- [Short problem 1]: List every word that the spellchecker article offers as a possible correction for its two misspelled examples.
- [Short problem 2]: Reproduce the passage of the spellchecker article starting at "- In the third" and ending at "(or, rather, issues).".

- [Text extract]:

Rebuilding the spellchecker, pt.4: Introduction to suggest algorithm
This is the fourth part of the “Rebuilding the spellchecker” series, dedicated to explaining how the world’s most popular spellchecker Hunspell works.
Today’s topic is suggest!
Quick recap:
- In the first part, I’ve described what Hunspell is; and why I decided to rewrite it in Python. It is an explanatory rewrite dedicated to uncovering the knowledge behind the Hunspell by “translating” it into a high-level language, with a lot of comments.
- In the second part, I’ve covered the basics of the lookup (word correctness check through the dictionary) algorithm, including affix compression.
- In the third part, the rest of the lookup is explained: compounding, word breaking, and text case.
And now, we’ll switch to the juiciest part of the spellchecking problem: guessing the corrections for the misspelled word, called suggest in Hunspell. This post only draws the big picture of suggestion algorithms in general and the Hunspell’s particular flavor. Even more nasty amazingly curious details would be covered in the next issue (or, rather, issues).
The problem with suggest
The question “how the suggest works?” was what drew me initially to the project. The lookup part seemed trivial. And even if, as I understood later, it is not that trivial, the lookup is still a task with a known answer. The word is either correct or not; the spellchecker, however it is implemented and however it stores its data, should just say whether it is correct. All the complexity of lookup implementation is only a set of optimizations, because it is hard or impossible to just store a list of “all correct words”.
But suggest is a different beast altogether. There are many ways to misspell a word, due to mistyping, genuine error, or OCR glitch; and going back from the misspelled word to the correct one is no easy task. Frequently, only the text’s author can say for sure what is right: was “throught” meant to be “through”, “thought”, or maybe “throughout”?.. What about “restraunt”: “restraint” or “restaurant”? Ideally, there should be exactly one guess (then we can even apply auto-correct to the user’s text), but that’s rarely the case.
Even when the human can guess “what word was misspelled here”, it is not always obvious what is an algorithmic way to deduce the correct word from the misspelled one, such that its results felt correct for the human. Moreover, the algorithm found for one case or set of cases may produce an irrelevant result in others, and it is hard to find the objective measure of whether your suggester is “good”.
So, while lookup approaches vary only by their performance, the smallest tweaks in the suggestion algorithm might produce dramatically different results.
How it can be done
The famous article by Peter Norvig “How to Write a Spelling Corrector” describes the possible algorithm in these steps:
- generate multiple “edits” of the word (insert one letter, remove one letter, swap two adjacent letters, etc.)
- from all edits, select the words that are present in the dictionary;
- rank them by word’s commonness (using a source dictionary with weights, or a big source text which is summarized to “word → how often it is used”);
- take the first one as a singular good suggestion.
The entire algorithm implementation in Python takes less lines than most of the core methods of Spylls.
Note that Norvig’s article is an awesome, concise, and friendly explanation of the basic idea of how spellchecking might work, intended to create the intuition about the process. But it is by no means enough to build a good spellchecker. Unfortunately, quite a few libraries exist that claim to be production-ready spellchecking solution implementing “the famous Norvig’s algorithm”. They ignore both “The full details of an industrial-strength spell corrector are quite complex…” at the very beginning of the article and a large section “Future Work” in the end. In real life, the results are typically less than satisfying. Much less.

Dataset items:
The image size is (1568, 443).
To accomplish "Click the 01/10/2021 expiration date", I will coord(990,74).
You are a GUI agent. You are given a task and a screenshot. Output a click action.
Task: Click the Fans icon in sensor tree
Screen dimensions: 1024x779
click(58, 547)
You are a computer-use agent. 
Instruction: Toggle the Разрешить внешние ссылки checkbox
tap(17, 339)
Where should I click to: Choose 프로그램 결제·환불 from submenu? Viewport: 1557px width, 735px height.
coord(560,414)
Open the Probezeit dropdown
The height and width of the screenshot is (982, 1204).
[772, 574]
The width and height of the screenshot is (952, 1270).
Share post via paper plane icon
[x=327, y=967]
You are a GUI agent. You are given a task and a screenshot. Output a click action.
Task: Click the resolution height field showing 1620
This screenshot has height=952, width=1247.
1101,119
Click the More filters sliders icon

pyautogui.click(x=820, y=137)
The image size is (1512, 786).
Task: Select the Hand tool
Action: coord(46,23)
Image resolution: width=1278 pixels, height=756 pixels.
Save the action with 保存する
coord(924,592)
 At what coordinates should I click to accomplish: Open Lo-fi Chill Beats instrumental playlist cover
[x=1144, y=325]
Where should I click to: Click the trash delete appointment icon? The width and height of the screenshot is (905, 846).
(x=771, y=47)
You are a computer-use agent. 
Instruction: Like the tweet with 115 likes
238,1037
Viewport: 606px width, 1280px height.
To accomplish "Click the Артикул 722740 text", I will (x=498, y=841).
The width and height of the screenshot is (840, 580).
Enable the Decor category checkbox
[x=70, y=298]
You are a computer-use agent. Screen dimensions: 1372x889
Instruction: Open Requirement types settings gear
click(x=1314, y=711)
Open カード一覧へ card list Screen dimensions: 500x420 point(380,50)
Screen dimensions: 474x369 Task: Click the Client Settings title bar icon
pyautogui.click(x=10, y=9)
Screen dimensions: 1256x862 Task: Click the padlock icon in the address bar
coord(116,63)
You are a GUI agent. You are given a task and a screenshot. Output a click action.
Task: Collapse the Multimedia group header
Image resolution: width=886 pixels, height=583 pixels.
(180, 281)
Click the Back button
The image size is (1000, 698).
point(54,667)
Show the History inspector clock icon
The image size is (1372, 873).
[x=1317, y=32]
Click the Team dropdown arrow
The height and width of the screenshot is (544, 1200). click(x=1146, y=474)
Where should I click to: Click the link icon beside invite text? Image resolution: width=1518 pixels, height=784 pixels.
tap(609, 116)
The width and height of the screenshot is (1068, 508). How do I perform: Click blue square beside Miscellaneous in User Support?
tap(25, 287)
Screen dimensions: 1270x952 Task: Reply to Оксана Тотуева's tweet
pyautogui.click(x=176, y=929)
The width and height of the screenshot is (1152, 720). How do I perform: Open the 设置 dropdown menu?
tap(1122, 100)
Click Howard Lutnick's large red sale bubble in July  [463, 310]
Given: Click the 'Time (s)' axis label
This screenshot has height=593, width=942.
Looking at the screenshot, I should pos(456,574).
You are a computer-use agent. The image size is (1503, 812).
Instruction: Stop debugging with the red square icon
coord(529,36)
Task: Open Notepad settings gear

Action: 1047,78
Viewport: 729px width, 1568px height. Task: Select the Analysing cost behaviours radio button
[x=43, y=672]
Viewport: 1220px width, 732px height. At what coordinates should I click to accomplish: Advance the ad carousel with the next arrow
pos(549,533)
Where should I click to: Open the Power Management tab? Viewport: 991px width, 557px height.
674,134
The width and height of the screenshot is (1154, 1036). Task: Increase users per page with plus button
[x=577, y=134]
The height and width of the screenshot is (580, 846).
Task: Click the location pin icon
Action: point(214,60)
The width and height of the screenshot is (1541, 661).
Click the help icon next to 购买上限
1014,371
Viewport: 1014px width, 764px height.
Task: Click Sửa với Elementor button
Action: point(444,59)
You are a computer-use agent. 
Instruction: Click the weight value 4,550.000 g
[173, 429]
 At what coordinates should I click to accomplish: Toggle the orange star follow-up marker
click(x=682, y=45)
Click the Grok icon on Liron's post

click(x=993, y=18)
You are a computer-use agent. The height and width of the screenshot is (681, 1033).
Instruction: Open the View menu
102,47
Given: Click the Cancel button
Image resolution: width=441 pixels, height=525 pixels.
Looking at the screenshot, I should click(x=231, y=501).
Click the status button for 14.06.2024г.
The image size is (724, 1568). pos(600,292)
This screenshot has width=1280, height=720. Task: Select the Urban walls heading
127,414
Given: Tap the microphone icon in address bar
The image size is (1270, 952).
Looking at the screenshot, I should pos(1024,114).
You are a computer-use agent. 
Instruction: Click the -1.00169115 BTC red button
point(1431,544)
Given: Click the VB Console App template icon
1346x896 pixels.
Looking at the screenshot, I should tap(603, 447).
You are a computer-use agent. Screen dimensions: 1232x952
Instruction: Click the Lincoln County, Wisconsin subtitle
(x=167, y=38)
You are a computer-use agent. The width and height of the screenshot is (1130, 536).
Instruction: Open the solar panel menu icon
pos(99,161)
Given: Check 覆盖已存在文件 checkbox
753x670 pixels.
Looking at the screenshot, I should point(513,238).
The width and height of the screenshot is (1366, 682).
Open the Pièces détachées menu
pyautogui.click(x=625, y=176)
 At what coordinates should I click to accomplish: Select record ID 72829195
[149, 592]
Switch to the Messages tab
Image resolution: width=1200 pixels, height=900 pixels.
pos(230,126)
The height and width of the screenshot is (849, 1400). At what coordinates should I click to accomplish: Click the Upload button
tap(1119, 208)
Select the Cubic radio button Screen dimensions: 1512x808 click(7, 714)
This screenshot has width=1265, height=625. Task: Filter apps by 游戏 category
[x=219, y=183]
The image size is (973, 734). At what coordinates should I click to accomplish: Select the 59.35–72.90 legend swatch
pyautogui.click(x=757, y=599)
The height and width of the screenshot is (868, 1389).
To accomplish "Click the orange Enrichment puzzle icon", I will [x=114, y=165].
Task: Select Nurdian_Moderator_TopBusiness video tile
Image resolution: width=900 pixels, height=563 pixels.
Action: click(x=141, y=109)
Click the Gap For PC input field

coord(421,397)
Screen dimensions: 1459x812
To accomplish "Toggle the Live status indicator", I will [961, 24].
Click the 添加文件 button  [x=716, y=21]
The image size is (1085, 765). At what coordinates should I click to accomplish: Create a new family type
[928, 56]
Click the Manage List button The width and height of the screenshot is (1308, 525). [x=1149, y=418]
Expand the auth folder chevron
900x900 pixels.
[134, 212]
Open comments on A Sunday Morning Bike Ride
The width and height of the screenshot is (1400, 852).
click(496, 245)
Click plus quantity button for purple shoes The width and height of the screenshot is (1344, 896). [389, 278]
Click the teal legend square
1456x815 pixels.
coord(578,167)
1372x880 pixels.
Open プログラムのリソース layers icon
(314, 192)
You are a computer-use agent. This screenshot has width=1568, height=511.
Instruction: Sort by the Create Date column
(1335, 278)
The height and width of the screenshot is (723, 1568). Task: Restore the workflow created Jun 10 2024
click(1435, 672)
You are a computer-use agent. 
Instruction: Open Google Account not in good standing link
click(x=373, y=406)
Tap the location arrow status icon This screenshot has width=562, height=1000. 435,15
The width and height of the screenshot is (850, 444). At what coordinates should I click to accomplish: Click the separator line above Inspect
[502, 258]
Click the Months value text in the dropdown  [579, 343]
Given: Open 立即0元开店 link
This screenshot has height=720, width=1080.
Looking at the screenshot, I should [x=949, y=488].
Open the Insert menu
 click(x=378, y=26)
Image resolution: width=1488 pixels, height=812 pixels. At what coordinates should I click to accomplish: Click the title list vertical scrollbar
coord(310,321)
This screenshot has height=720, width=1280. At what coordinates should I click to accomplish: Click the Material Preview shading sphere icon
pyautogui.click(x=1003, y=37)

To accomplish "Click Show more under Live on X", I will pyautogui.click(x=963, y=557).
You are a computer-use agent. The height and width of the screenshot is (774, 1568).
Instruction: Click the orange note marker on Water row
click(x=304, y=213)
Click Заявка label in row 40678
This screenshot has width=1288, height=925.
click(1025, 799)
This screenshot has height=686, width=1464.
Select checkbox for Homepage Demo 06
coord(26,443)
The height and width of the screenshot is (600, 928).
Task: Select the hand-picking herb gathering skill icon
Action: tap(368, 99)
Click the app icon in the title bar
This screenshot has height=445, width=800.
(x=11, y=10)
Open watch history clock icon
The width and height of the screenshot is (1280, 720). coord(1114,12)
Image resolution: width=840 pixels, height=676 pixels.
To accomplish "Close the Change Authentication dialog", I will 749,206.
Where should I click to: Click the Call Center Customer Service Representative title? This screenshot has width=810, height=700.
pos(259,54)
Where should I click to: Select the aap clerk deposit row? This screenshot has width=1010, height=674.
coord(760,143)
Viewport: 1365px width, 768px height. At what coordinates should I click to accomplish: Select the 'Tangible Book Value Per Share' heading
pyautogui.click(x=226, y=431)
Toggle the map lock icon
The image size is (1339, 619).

- [Solution 1]: through, thought, throughout, restraint, restaurant

- [Solution 2]:
- In the third part, the rest of the lookup is explained: compounding, word breaking, and text case.
And now, we’ll switch to the juiciest part of the spellchecking problem: guessing the corrections for the misspelled word, called suggest in Hunspell. This post only draws the big picture of suggestion algorithms in general and the Hunspell’s particular flavor. Even more nasty amazingly curious details would be covered in the next issue (or, rather, issues).